Reproduce verbatim the items below, from the line containing "Where should I" through the final line, inclusive.

— Start of RECORDS TO PROCESS —

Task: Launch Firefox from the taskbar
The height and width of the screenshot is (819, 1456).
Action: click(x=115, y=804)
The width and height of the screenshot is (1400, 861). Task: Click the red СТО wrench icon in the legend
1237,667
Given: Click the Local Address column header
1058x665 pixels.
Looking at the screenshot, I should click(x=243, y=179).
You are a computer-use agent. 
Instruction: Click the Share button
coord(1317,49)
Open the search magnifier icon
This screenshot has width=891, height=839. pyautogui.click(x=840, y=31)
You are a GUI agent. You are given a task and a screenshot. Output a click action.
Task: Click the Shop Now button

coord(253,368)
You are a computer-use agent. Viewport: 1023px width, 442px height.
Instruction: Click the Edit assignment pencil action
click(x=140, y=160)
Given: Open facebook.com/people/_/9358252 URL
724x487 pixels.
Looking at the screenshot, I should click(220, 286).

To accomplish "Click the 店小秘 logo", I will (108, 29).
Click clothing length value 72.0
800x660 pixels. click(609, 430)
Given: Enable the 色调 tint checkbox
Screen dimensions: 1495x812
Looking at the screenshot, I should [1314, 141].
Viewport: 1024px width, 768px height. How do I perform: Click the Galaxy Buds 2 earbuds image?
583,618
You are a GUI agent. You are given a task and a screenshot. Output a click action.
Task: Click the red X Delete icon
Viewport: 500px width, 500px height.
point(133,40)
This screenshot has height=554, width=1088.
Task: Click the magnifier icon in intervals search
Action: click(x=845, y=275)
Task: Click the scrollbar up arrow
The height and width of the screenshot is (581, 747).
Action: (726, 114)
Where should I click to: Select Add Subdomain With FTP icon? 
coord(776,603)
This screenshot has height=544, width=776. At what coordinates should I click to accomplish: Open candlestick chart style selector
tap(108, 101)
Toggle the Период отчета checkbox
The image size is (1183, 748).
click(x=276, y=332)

— End of RECORDS TO PROCESS —

• RESPONSE FOR THIS EXERCISE
Where should I click to: Select Add Subdomain With FTP icon? 
coord(776,603)
This screenshot has height=544, width=776. At what coordinates should I click to accomplish: Open candlestick chart style selector
tap(108, 101)
Toggle the Период отчета checkbox
The image size is (1183, 748).
click(x=276, y=332)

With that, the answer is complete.